Monday's bomb blast in Bangkok surprised everyone, even a Bangkok crime writer

The World
A person lights candles at the Erawan shrine, the site of Monday's deadly blast, in central Bangkok, Thailand, August 18, 2015.

Monday's Bangkok explosion surprised a lot of residents in Thailand.

Even those acutely tuned in to crime. Like John Burdett.

He's a crime writer. And his fictional Bangkok detective Sonchai Jitpleecheep cracks cases in the books, Bangkok 8 and the Godfather of Kathmandu.

Burdett splits his time between Thailand and France. He told us that a bombing in Bangkok just doesn't make sense.

"I'm as absolutely baffled as everybody else," he says. "I feel awful," he says.

Burdett says the attack is an attack on the Thai economy.

"That area is where foreigners hang out. It's sort of the ‘downtown-downtown’ of Bangkok. And the Thai economy has been suffering particularly because the fall in tourism — for various reasons. And now an attack like that is just awful."

The Thai government released photos of the person they say placed the bomb at the Erawan Shrine. He looks caucasian. Burdett says the suspect's ethnicity adds a problematic dimension to it. There hasn't been an attack in Bangkok by a foreigner in years. "The last time they had foreigners involved in a bombing was when Iranians blew themselves up by mistake. But they were there to blow-up Israeli diplomats. No one has ever thought that a foreigner would do something like this."

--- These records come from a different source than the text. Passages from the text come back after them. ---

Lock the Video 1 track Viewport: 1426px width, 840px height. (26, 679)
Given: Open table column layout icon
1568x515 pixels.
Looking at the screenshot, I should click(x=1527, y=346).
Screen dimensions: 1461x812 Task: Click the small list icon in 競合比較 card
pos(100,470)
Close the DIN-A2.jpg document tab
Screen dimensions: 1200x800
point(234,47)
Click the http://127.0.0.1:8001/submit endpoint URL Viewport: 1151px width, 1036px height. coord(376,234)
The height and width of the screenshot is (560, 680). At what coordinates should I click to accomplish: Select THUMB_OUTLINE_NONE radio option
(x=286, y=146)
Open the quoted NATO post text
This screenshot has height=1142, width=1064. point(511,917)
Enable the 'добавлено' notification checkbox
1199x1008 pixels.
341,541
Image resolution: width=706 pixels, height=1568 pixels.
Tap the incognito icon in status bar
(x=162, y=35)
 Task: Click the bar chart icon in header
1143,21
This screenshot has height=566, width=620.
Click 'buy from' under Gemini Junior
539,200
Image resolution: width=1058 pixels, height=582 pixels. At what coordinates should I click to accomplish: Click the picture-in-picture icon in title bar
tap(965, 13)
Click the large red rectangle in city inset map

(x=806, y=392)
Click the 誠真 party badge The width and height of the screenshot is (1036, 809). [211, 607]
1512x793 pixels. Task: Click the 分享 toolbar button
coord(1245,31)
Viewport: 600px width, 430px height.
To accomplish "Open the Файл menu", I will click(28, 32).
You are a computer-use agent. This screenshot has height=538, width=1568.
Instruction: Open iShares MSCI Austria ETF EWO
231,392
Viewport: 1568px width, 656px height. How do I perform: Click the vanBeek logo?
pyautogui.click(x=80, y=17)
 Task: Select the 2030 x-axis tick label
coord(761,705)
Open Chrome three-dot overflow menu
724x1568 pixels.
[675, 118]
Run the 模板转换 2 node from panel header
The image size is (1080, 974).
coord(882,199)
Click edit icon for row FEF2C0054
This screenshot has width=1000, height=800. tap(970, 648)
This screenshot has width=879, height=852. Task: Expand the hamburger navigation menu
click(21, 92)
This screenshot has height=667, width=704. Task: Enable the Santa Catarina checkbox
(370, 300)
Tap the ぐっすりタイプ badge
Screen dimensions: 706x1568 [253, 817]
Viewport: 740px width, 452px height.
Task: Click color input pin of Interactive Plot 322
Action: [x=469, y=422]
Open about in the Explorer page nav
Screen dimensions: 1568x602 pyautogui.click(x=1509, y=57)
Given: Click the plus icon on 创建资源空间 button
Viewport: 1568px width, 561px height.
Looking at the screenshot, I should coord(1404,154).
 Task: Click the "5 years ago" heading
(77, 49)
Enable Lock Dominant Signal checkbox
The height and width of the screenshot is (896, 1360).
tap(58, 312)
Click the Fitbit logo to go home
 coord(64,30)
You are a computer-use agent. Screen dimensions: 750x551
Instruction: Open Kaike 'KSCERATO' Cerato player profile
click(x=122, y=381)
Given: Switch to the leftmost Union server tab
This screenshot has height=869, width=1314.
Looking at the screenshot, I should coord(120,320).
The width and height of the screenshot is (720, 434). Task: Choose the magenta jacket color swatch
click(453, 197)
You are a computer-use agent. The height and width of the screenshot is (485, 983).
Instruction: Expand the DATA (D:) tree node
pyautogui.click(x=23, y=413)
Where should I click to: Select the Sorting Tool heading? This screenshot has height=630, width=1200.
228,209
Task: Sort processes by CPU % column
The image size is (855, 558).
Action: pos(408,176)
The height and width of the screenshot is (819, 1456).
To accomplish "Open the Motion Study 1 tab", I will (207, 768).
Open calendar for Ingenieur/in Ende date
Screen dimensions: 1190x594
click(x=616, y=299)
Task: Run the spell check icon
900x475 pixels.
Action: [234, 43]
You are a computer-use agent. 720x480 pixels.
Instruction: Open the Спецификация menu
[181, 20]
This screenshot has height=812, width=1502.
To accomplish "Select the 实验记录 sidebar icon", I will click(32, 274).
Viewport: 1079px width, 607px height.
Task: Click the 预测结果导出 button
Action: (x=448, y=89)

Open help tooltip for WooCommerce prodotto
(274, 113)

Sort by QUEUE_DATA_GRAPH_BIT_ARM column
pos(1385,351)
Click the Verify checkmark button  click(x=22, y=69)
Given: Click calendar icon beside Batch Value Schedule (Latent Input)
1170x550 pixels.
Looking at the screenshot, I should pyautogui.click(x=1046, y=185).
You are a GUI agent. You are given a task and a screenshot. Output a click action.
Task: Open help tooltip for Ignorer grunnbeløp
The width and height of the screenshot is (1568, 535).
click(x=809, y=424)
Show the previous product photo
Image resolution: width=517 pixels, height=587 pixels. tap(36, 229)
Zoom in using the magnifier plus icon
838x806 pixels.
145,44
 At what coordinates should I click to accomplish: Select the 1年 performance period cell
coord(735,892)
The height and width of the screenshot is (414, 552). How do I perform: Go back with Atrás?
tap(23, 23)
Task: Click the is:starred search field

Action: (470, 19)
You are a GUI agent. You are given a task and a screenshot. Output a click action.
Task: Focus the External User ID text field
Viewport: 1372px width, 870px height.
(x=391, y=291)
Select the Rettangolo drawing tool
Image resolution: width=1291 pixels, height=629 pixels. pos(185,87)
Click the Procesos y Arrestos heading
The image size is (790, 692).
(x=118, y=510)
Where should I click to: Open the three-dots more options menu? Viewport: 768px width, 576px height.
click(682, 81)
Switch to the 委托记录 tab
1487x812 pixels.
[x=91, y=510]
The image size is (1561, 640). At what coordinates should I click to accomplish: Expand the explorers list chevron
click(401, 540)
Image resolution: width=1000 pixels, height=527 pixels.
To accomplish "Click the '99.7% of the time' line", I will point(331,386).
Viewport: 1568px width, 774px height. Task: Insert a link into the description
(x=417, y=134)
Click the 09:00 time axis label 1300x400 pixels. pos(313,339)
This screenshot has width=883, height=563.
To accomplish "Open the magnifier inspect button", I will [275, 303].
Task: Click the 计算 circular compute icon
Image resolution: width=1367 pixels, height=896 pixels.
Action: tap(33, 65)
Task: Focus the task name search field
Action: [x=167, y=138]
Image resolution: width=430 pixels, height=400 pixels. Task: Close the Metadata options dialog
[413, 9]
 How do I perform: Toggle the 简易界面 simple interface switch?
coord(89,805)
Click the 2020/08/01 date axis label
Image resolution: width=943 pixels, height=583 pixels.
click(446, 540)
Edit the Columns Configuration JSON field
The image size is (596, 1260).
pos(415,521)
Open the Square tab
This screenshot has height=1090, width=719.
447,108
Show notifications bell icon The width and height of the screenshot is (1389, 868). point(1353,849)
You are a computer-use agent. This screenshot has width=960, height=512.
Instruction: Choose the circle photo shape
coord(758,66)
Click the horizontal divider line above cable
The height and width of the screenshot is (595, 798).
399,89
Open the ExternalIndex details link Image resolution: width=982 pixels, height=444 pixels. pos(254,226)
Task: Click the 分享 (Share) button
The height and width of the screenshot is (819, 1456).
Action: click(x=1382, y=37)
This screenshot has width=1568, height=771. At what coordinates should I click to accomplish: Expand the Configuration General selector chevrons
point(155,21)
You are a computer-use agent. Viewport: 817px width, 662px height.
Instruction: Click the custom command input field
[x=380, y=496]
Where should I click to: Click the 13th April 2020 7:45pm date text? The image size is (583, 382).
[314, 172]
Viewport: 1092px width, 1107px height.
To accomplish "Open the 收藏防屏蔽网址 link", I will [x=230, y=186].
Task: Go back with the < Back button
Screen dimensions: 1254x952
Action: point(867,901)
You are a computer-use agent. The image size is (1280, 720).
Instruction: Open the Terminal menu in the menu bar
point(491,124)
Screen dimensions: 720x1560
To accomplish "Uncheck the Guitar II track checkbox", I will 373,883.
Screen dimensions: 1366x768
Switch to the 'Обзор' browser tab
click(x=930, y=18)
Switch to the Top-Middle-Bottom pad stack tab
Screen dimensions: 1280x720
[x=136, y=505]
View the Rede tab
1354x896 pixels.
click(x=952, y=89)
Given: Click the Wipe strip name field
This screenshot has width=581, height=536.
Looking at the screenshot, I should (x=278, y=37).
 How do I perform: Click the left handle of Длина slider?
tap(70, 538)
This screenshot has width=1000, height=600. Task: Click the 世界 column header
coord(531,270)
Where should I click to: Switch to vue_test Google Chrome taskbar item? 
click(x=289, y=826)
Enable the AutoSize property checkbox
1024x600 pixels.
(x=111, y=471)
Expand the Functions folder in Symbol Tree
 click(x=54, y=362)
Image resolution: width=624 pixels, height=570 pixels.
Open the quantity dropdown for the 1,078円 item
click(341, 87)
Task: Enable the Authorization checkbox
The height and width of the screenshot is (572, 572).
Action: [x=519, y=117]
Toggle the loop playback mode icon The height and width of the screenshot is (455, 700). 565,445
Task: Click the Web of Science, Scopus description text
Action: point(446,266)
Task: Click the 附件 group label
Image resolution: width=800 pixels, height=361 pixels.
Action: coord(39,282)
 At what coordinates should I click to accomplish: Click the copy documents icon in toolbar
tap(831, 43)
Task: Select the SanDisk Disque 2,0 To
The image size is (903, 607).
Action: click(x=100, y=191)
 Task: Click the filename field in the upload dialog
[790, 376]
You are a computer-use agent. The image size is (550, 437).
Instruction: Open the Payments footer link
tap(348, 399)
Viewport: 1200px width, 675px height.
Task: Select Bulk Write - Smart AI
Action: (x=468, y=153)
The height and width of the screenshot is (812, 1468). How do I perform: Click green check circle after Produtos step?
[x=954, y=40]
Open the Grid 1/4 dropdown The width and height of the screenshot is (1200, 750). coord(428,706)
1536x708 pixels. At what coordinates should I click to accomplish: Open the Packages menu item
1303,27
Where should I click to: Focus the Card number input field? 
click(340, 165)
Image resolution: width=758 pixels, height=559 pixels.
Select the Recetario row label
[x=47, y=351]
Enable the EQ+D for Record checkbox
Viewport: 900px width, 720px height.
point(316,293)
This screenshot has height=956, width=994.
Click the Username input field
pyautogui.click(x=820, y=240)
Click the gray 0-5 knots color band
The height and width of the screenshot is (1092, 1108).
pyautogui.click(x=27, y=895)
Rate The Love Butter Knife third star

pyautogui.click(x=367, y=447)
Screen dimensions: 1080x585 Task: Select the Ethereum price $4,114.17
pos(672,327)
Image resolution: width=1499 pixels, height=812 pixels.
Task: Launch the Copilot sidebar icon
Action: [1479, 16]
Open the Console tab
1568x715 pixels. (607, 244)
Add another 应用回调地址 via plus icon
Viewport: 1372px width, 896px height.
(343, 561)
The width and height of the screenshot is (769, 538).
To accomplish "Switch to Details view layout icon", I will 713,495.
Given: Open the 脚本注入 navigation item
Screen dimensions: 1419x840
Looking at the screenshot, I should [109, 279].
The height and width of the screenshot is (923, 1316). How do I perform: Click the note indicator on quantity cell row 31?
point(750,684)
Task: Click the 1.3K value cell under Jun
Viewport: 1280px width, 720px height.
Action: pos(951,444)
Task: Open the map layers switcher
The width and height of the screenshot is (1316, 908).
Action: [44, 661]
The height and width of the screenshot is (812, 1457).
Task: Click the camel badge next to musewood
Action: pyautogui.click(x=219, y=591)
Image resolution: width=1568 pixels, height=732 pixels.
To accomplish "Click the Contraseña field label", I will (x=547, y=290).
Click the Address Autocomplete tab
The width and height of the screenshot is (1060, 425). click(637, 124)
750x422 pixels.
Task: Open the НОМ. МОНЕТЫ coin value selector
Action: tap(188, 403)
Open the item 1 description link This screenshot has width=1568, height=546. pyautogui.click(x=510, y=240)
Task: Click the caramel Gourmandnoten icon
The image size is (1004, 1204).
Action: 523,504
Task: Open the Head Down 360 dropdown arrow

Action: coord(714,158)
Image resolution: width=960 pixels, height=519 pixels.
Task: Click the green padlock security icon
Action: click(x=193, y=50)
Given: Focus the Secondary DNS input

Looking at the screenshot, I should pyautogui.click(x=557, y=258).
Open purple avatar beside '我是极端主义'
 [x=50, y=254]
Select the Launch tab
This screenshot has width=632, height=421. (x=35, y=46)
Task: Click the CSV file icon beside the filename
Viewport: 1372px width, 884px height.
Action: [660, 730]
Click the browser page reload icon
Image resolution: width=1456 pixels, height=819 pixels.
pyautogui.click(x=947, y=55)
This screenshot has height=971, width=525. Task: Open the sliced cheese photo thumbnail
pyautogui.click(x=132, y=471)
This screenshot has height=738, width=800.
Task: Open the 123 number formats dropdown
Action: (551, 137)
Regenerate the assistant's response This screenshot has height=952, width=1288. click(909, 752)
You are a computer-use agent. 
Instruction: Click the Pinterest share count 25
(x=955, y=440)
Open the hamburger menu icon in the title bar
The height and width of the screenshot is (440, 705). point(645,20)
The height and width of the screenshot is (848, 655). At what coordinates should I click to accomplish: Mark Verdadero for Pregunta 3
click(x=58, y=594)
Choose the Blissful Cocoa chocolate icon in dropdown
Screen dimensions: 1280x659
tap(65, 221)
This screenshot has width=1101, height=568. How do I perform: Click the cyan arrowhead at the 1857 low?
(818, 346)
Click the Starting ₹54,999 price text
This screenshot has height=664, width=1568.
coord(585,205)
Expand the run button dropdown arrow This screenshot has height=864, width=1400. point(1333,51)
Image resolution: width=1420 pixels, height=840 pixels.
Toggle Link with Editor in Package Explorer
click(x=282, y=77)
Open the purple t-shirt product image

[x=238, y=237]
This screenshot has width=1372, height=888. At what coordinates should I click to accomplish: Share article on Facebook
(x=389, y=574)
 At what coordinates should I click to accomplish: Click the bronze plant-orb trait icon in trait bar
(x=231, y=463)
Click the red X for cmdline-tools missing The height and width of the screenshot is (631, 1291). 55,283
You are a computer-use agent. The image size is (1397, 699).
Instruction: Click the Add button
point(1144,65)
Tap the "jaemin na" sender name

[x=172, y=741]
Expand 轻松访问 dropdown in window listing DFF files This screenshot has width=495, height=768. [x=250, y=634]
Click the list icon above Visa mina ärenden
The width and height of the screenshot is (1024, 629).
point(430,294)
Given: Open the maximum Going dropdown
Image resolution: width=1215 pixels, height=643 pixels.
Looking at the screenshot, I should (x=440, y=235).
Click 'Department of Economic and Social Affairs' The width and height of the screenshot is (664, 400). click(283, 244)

It's telling that Burdett's crime novels detail drug trafficking, sex trafficking, crooked cops — but not terrorism. It speaks to life in Thailand. "You feel amazingly safe in Bangkok," he says. "When you read about the Boston bombings and then the London bombings and the Paris bombings, there's been so many bombings. But in Bangkok ... I was feeling pretty safe until this happened."

Burdett contacted his wife, who was in Thailand while he was in France, just after the he heard about the bombing. She told him people are scared. "It's gone beyond the politics of it. It's just a visceral fear that anything can go wrong anytime."